UNIVERSITY PLACE, Washington (Reuters) - Fans hoping to watch next week’s U.S. Open at Chambers Bay must get there first, completing a daily odyssey of lengthy bus rides or carefully researched alternatives to find a course nestled between a leafy suburb’s tiny streets and the Puget Sound.
Nearly a quarter million people are expected to descend on Pierce County’s public golf course from June 18-21 in University Place, about an hour’s drive south of Seattle, creating logistical hurdles for the Pacific Northwest’s first Open.
“We’ve spent the better part of two years creating a transportation and security plan — and it’s rock solid,” Pierce County Executive Pat McCarthy told Reuters.
“It doesn’t mean you won’t be in congested traffic.

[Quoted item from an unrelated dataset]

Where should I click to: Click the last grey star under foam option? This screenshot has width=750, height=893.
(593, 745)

People know this is a major event.”
The time it takes to reach Chambers Bay depends, among other things, on who you are.
Golf’s top professionals, like world number one Rory McIlroy and Masters champion Jordan Spieth, as well as select officials and dignitaries, will drive right up to the links-style course, waving coveted credentials as they cross security checkpoints.

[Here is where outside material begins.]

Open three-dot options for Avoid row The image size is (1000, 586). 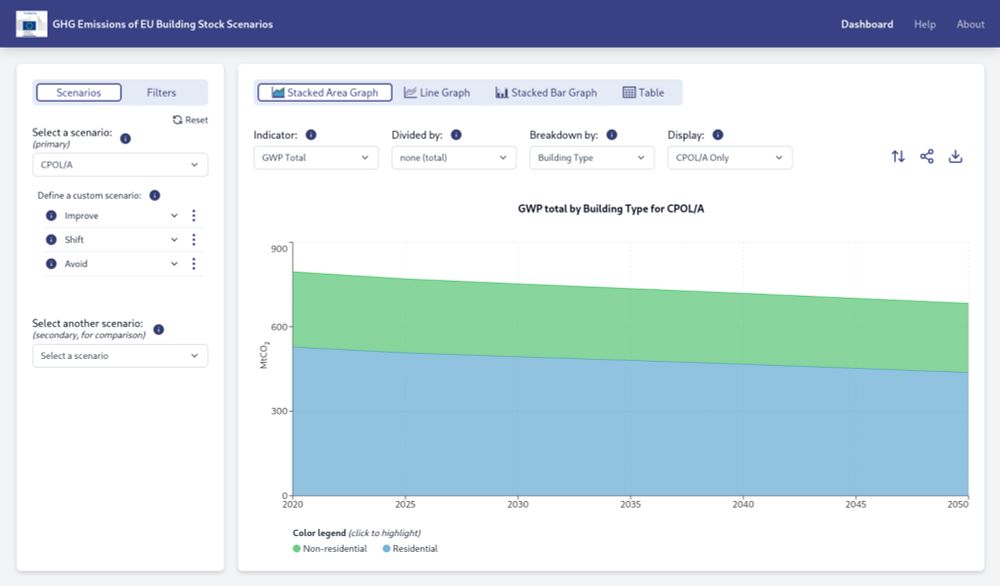194,263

Roughly 30,000 fans will journey to Chambers Bay each day next week and the majority of those will be directed to free parking in two massive holding lots in neighboring cities Puyallup and Lakewood.
From there, they will board many of the nearly 300 shuttle buses — from the stylish coach to the yellow school varieties — for 30-minute-plus rides along thoroughfares and meandering two-lane streets that lead, eventually, to the course’s freshly built Spectator Square.
Some 5,000 volunteers, VIPs, venders and journalists will park in about a dozen other lots closer to the course, though their shuttle bus routes may have to navigate traffic-slowing roundabouts in the neighborhoods approaching the course.
Other than that, there is one drop-off point at an elementary school that will put fans exiting taxis, limousines or their wife’s car within a 10-minute walk of an entrance gate, which opens each day of the tournament at 6 a.m. local time.
Walking the course can be a breath-sucking endeavor, with sharp elevation changes and uneven surfaces, and officials are warning fans to “be conscious of your physical limitations and be sure to wear appropriate footwear”.
Some fans weary of the herd have spent hours developing alternative travel plans, including shelling out thousands of dollars for rental homes that are walking distance to the course.
Michael Smith, a Seattle banker, plans to drive to an unspecified city about an hour down Interstate 5 from his house, and use his mobile phone to order a car from rideshare company Uber, which will then drop him off at the school for a gingerly walk to the course.
“I don’t want to do the main lot and a 45-minute bus ride,” Smith said. “They have nice comfortable coaches and it works really, really well. It just eats into your time that you spend there.”
The travel plans mirror previous U.S. Opens, with the United States Golf Association and county partners spending months testing traffic pattern and crowd management theories to build tournament-tested security protocols fit for air, land, and sea.
All attendees must pass through security screening for not just weapons but also mobile devices bigger than 7 inches, noise makers, step ladders, metal-spiked shoes, large bags, banners, and food or drink that is not meant for babies or medicine.
Puget Sound boaters, some of whom may have hoped to catch a glimpse of play with binoculars, will have to stay outside a 1,000-yard “security zone” policed by the U.S Coast Guard, which can impose fines as much as $40,000.
Also barred from entering that zone will be environmental activists in boats who have planned a demonstration against fossil fuel-toting trains that run alongside the course.
Despite the well-laid plans, officials are hoping for a bit of luck too, such as rain-free skies and no congestion-causing collisions along the shuttle bus routes.
Some grander plans were scrapped, like a commuter train that would have dropped fans off at the site, as officials preferred the park-and-ride schemes used at Merion outside Philadelphia for the 2013 Open or New York’s Bethpage Black, in 2009.
“It’s a golf course, not a football stadium,” said Simon Landon of Chicago, who recently played at Chambers Bay. “People know it’s a whole-day thing.”